日機装がヘルスケア分野に展開する深紫外線LED(発光ダイオード)応用製品が好調だ。1月末に発売した空間除菌消臭装置「Aeropure(エアロピュア)」は、宮崎大学との共同実験で新型コロナウイルスへの有効性が確認された直後から問い合わせが急増。納入は2~3カ月待ちで、年内にも年産10万台体制を整備。業務用モデルも投入する。アルコール製剤不足で需要が高まるオゾン水手洗い装置「Handlex(ハンドレックス)」も増産する。

 日機装は、世界トップクラスの性能を持つ深紫外線LEDを開発。現在は台湾プラスチックとの合弁会社でチップ、モジュールを量産し、日機装本体は応用製品に注力している。とくにヘルスケア分野では医療機器メーカーとしての信頼性も強みに、集団感染予防に焦点を当てた製品を開発し、事業拡大を目指している。

 空間除菌装置の多くは空気中に殺菌成分を有する薬剤を散布するアクティブ型で、十分な除菌効果を得るには空間内の薬剤濃度を維持し続ける必要がある。
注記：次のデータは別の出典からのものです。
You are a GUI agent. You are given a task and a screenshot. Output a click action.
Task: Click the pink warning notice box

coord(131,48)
 これに対し日機装のエアロピュアはパッシブ型を採用。空気を吸い込み2種類の光触媒フィルターで除菌・消臭し、捕捉した菌やウイルスに深紫外線LEDの光を照射し、酸化分解反応によりDNAやRNAを変性させ不活化する。ファンと光触媒フィルターを最適化することで小型・高機能化するとともに、消耗品交換不要でランニングコストも抑えられる。
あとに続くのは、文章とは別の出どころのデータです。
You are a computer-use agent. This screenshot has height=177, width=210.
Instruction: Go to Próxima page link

 宮崎大学との共同実験でエアロピュアに用いる同社の深紫外線LEDがネコ腸コロナウイルスとウシ型結核菌に加え、新型コロナウイルスを不活化できることが分かり、その有効性が確認された。

 これを受け問い合わせや引き合いが殺到、当初想定した病室以外に高齢者や新生児のいる一般家庭で使われるケースも多いという。委託先に増産を要請し月産3000台にめどをつけた。年内にも年産10万台に引き上げる。現在のモデルは約8畳の空間除菌が可能だが、「次は20畳以上の業務用をターゲットに開発」(日機装)を検討中だ。

 ヘルスケア分野への応用第1弾製品であるハンドレックスも順調だ。水道水を電気分解し直接オゾン水を生成し手洗いに用いる。深紫外線LEDの光を照射しオゾン水の紫外線吸収度合いを計測することで安定した濃度で供給できる。病院施設を中心に販売しているが、新型コロナ感染拡大でアルコール製剤が不足するなか引き合いが急増。納入は1カ月待ちで、委託先に増産を要請中。年内には水道直結型の発売も予定する。

 今後はアルコール製剤では殺滅が難しい菌に対応する。すでにノロウイルスや細菌性食中毒菌への効果を確認、食品産業に提案する。頻繁に手洗いするクリーンルームには皮膚ダメージが少ない特徴を訴求する。さらにアルコール製剤の持ち込みが難しい船舶や航空機も視野に入れる。